An exact copy is needed of the lines in the entries below from the line with "Task: Tap 今天" up to and including the line with "Given: Click the Get genuine Office button", and of nothing else. Leave the pictures out.

━━━ RECORDS TO USE

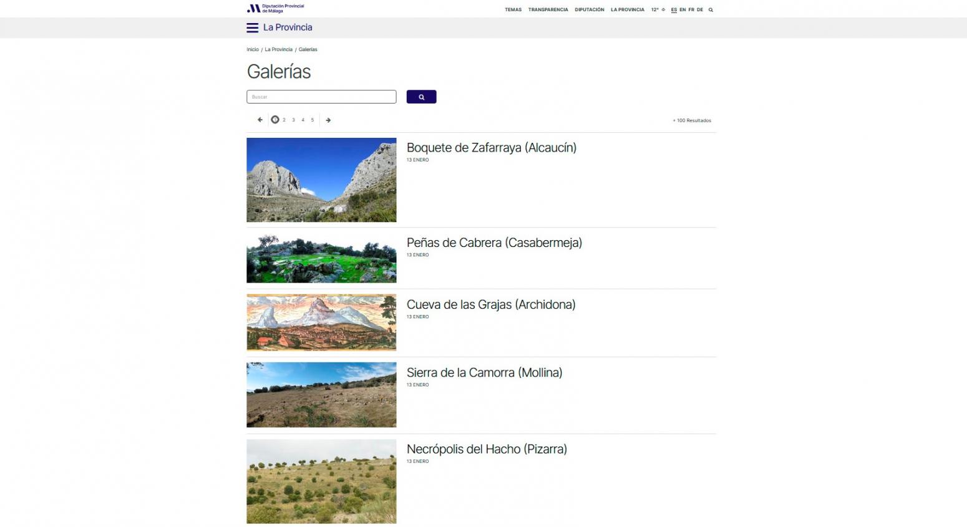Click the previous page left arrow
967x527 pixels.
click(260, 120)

━━━━━━
━━━ RECORDS TO USE

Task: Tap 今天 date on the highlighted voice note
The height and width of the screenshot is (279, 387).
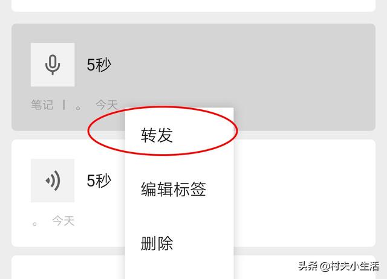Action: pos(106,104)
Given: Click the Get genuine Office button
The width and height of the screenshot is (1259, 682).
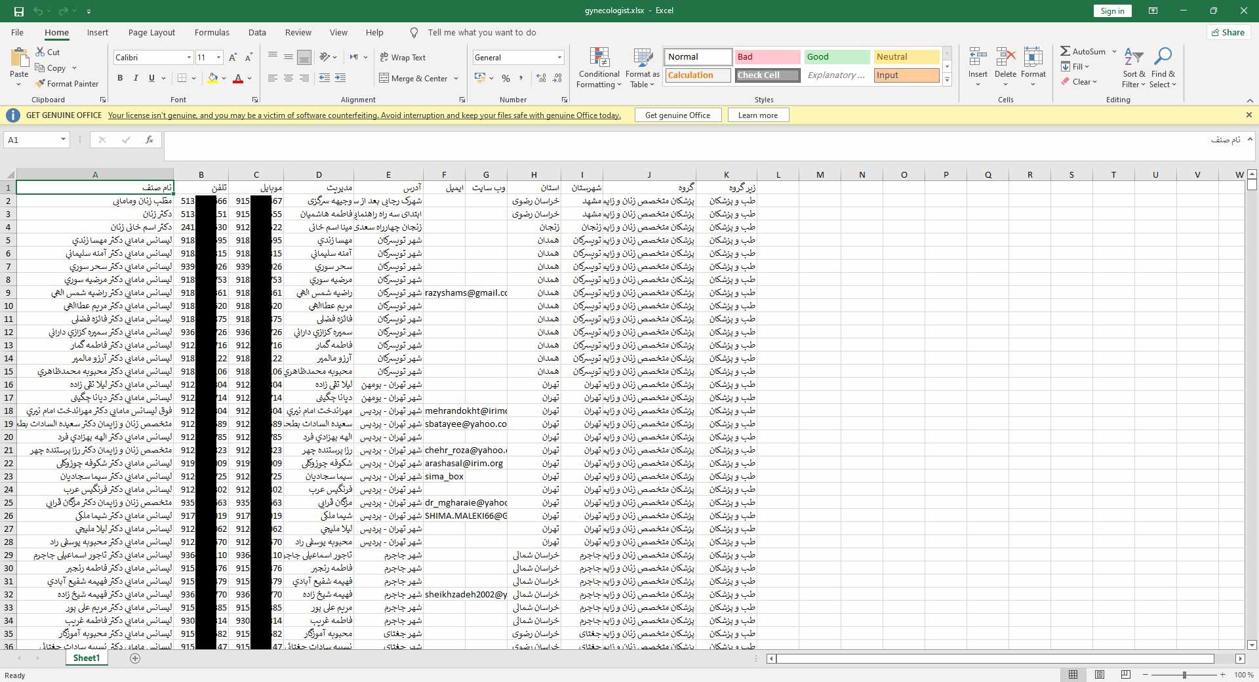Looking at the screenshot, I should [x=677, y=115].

━━━━━━
━━━ RECORDS TO USE

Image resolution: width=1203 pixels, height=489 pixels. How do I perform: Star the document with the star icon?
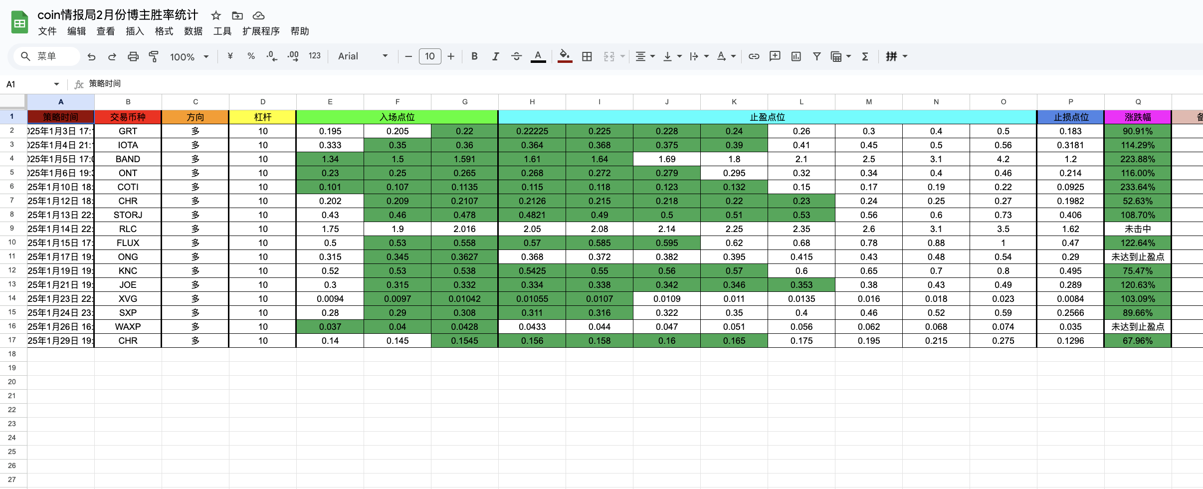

━━━━━━

## ANSWER FOR THE TASK
Task: Tap 今天 date on the highlighted voice note
The height and width of the screenshot is (279, 387).
Action: pos(106,104)
Given: Click the Get genuine Office button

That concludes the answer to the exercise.